Procedure of Laparoscopic Surgery
Laparoscopic surgery, also known as minimally invasive surgery, is a type of surgical procedure that uses small incisions and specialized instruments to perform surgery. The procedure involves inserting a laparoscope, a long thin tube with a camera and light on the end, through a small incision in the abdomen. This allows the surgeon to view the inside of the abdomen on a video monitor and perform surgery with small instruments inserted through other small incisions. The general steps of a laparoscopic surgery procedure are:
Anesthesia: The patient is given general anesthesia, which puts them to sleep, or local anesthesia with sedation, which numbs the area and causes drowsiness.
Incisions: The surgeon makes a small incision (usually less than one centimeter) near the surgical site to insert the laparoscope. Additional small incisions may be made to insert other instruments as needed.
Inflation: The abdomen is inflated with carbon dioxide gas to create a space for the surgeon to work and to improve visualization.
Visualization: The laparoscope is inserted through one of the incisions, allowing the surgeon to view the organs on a video monitor.

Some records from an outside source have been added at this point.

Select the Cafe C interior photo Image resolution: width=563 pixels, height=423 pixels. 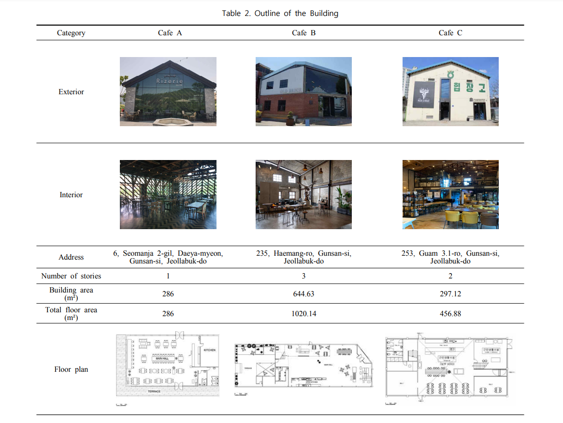coord(450,195)
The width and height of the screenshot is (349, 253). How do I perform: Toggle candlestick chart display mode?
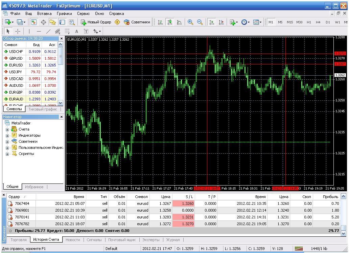coord(169,22)
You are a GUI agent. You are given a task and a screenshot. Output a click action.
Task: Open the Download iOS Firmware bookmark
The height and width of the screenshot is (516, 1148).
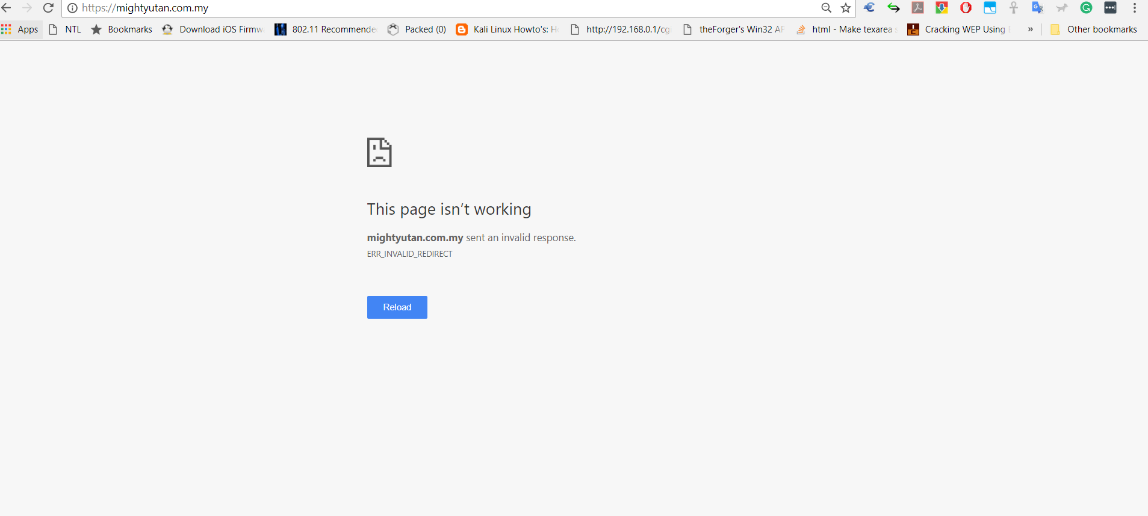point(213,29)
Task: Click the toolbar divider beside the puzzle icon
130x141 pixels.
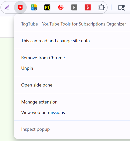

Surgery: The surgeon uses specialized instruments inserted through the other incisions to perform the necessary surgery. The laparoscope allows the surgeon to see the surgical site clearly and perform the surgery with precision.
Closure: After the surgery is complete, the instruments and laparoscope are removed, and the small incisions are closed with sutures or adhesive strips.
Recovery: The patient is monitored in the recovery area until they are awake and alert. Most patients are able to go home the same day or the next day, depending on the type of surgery performed.
Laparoscopic surgery is associated with less pain, a shorter hospital stay, and a faster recovery time compared to traditional open surgery. However, not all surgeries can be performed laparoscopically, and the decision to use this approach depends on the individual patient and the specific surgical procedure. Your surgeon will discuss the risks and benefits of laparoscopic surgery with you and help you decide if it is the best option for you.